YASİN HATİBOĞLU (Çorum) - Sayın Başkan, bu şartlarda Genel Kurulu çalıştırmanız mümkün değil; ara vermek zorundasınız.

NEVZAT ERCAN (Sakarya) - Yapamazsınız... (DYP sıralarından sıra kapaklarına vurmalar, gürültüler)

YASİN HATİBOĞLU (Çorum) - Sayın Başkan, ara vermek zorundasınız; bu gürültüyle Meclisi çalıştıramazsınız; ara vermek zorundasınız. İçtüzük gayet açık.

ALİ RIZA GÖNÜL (Aydın) - Siz bu yasayı çıkaramazsınız!..

YASİN HATİBOĞLU (Çorum) - Sayın Başkan, ara verin.

ALİ RIZA GÖNÜL (Aydın) - Halkın sesini kesemezsiniz!.. Ayıp değil mi?!. Sıkılmıyor musunuz?!.

YASİN HATİBOĞLU (Çorum) - Sayın Başkan, lütfen ara verin.

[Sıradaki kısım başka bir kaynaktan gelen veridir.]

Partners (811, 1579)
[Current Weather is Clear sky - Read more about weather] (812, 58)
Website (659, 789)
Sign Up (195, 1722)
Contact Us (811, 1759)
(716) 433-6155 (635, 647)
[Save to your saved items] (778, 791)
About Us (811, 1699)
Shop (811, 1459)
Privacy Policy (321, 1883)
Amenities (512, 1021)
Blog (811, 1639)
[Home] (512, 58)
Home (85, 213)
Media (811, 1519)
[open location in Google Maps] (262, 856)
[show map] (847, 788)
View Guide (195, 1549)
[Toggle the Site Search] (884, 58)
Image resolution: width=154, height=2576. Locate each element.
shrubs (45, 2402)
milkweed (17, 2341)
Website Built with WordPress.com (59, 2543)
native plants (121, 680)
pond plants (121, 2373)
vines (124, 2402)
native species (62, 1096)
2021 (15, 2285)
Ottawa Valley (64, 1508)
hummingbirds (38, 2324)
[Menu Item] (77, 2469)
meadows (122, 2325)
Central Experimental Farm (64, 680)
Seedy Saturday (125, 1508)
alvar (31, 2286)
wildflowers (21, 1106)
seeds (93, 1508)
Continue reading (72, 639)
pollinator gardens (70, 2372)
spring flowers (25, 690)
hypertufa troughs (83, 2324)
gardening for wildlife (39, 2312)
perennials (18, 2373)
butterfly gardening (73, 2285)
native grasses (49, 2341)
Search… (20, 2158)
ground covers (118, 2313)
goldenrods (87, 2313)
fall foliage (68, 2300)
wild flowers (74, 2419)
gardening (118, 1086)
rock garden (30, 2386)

ALİ RIZA GÖNÜL (Aydın) - Milletin sesini kesiyorsunuz!

BAŞKAN - Sayın milletvekilleri... Sayın milletvekilleri...

YASİN HATİBOĞLU (Çorum) - Sayın Başkan, rica ediyorum, ara verin. (Gürültüler)

Sayın Başkan, ben rica ediyorum, lütfen ara verin. (Gürültüler)

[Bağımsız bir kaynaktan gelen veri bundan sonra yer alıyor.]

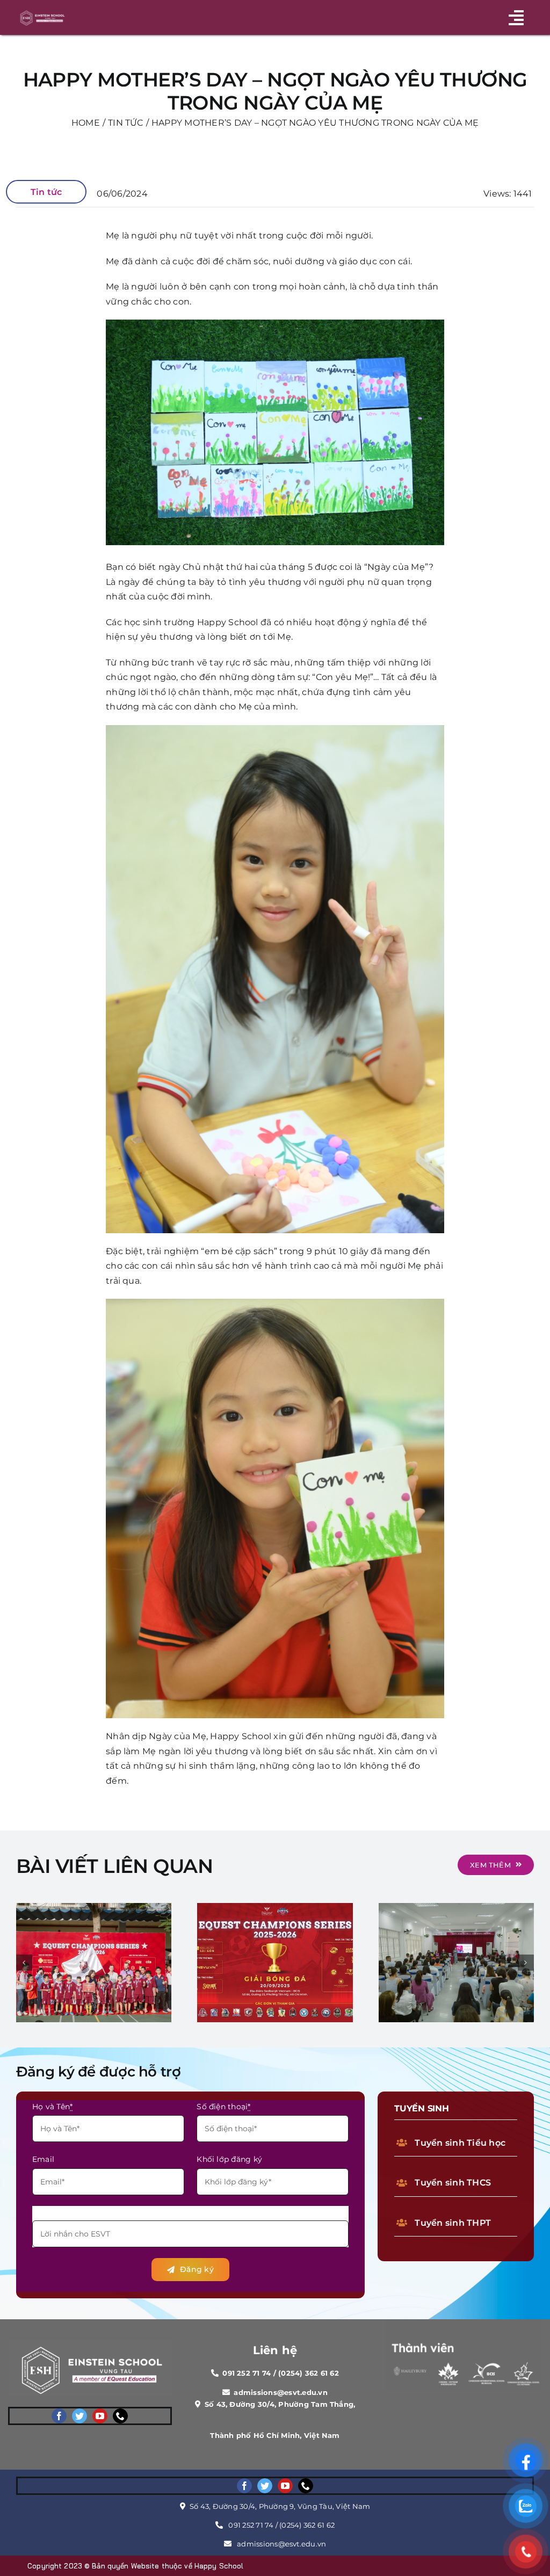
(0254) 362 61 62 (307, 2525)
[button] (24, 1963)
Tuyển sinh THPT (453, 2223)
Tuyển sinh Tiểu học (460, 2143)
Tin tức (46, 192)
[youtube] (99, 2415)
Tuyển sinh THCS (453, 2182)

Efendim, sıkıntı olacak, ara verilsin 10 dakika.

BAŞKAN - Sayın milletvekilleri... Sayın milletvekilleri... (Gürültüler)

ALİ RIZA GÖNÜL (Aydın) - Sayın Başkan, şu kürsüyü, halkın sesini kesemezsiniz!

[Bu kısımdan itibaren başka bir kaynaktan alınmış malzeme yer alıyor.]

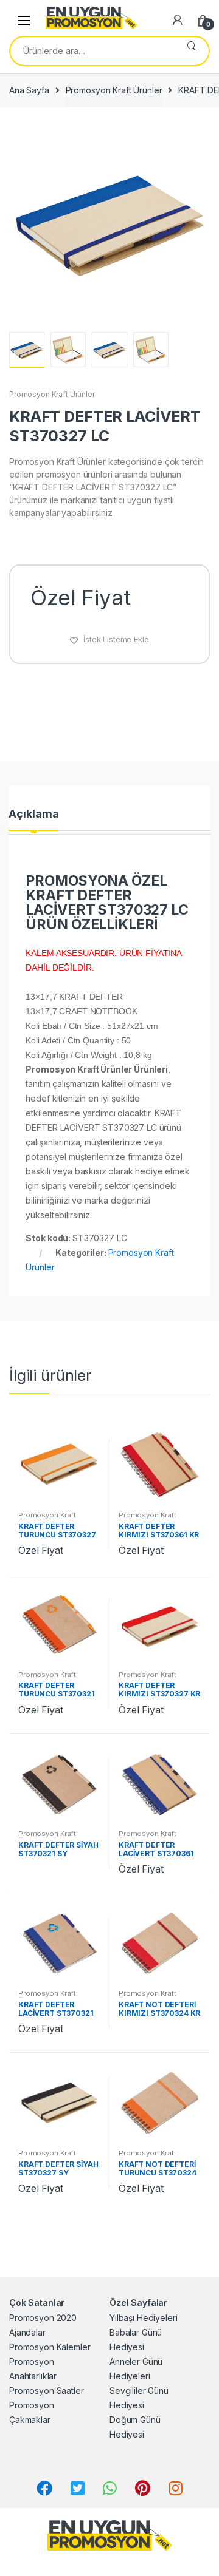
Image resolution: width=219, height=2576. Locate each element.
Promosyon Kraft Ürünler (114, 90)
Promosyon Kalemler (49, 2347)
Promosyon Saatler (46, 2390)
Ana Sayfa (29, 90)
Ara (191, 51)
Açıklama (33, 814)
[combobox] (92, 51)
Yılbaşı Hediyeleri (143, 2318)
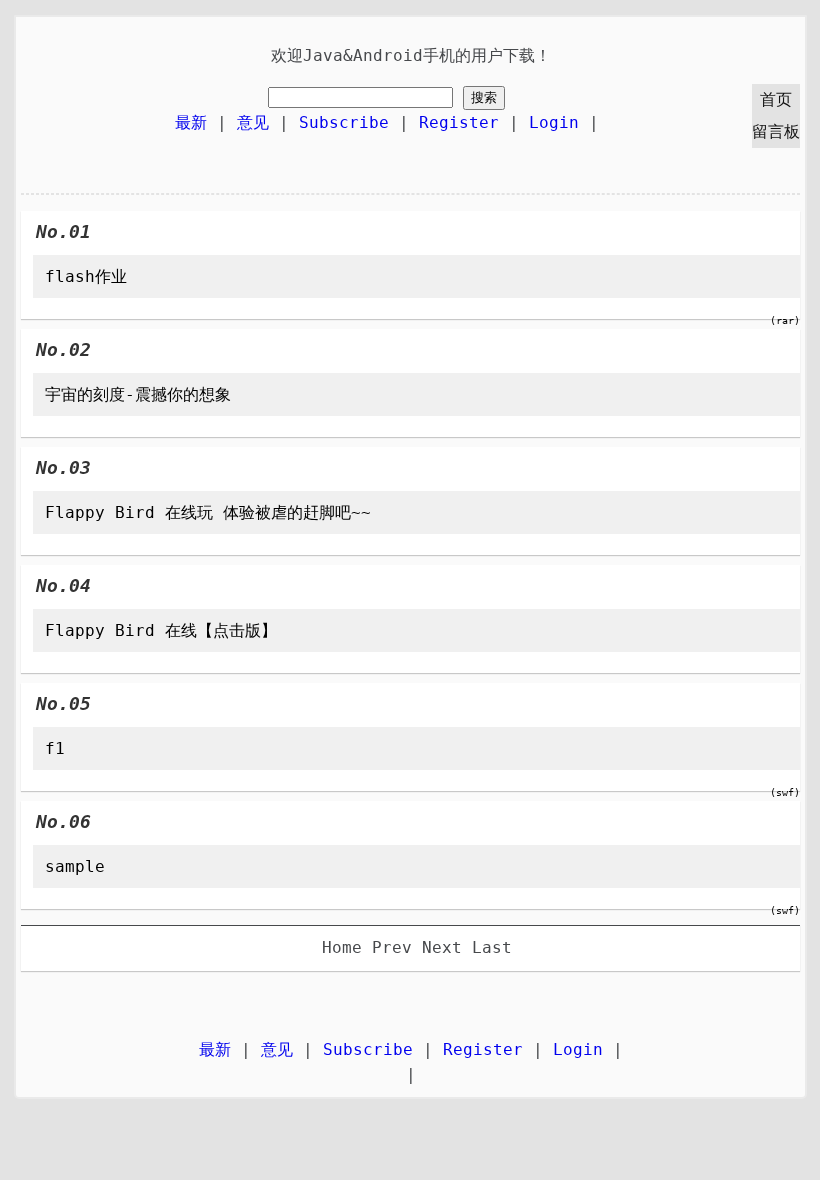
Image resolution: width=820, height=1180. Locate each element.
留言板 (776, 131)
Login (554, 122)
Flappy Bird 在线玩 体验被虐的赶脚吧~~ (208, 512)
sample (75, 866)
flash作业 (86, 276)
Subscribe (344, 122)
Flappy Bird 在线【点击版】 (161, 630)
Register (459, 122)
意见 (253, 122)
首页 (776, 99)
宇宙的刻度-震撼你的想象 (138, 394)
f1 (55, 748)
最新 (191, 122)
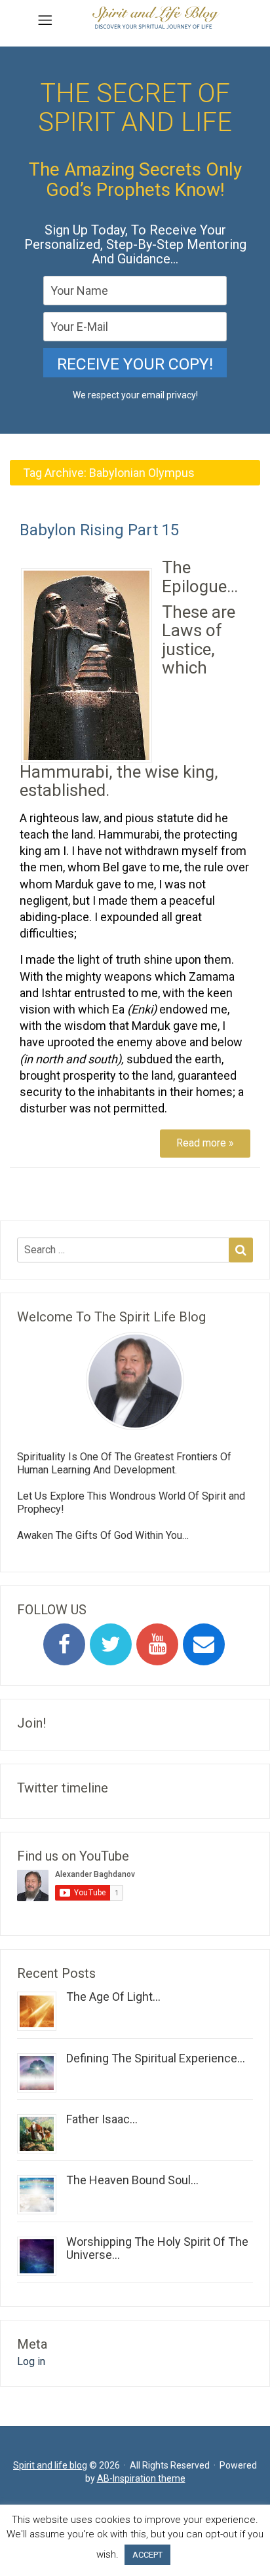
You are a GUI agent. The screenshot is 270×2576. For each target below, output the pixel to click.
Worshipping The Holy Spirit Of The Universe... (157, 2248)
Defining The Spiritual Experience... (155, 2058)
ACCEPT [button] (147, 2555)
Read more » (205, 1143)
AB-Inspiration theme (141, 2478)
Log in (31, 2361)
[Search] (241, 1250)
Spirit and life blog (50, 2465)
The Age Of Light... (113, 1996)
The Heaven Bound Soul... (132, 2180)
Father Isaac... (102, 2119)
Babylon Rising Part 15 (99, 530)
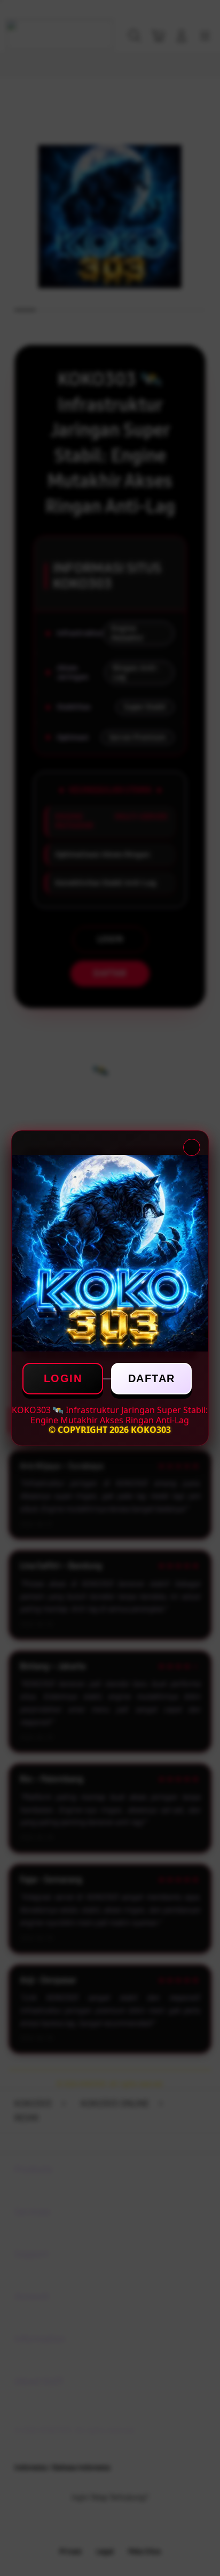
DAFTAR (151, 1378)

NEVZAT ERCAN (Sakarya) - Böyle şey olmaz!

BAŞKAN - Sayın milletvekilleri... Sayın milletvekilleri... (Gürültüler)

YASİN HATİBOĞLU (Çorum) - Sayın Başkan, rica ediyorum, lütfen ara verin.

(DYP ve FP Gruplarına mensup bir grup milletvekili komisyon sıraları önünde toplandılar)

BAŞKAN - Sayın milletvekilleri, lütfen çekilir misiniz... (Gürültüler)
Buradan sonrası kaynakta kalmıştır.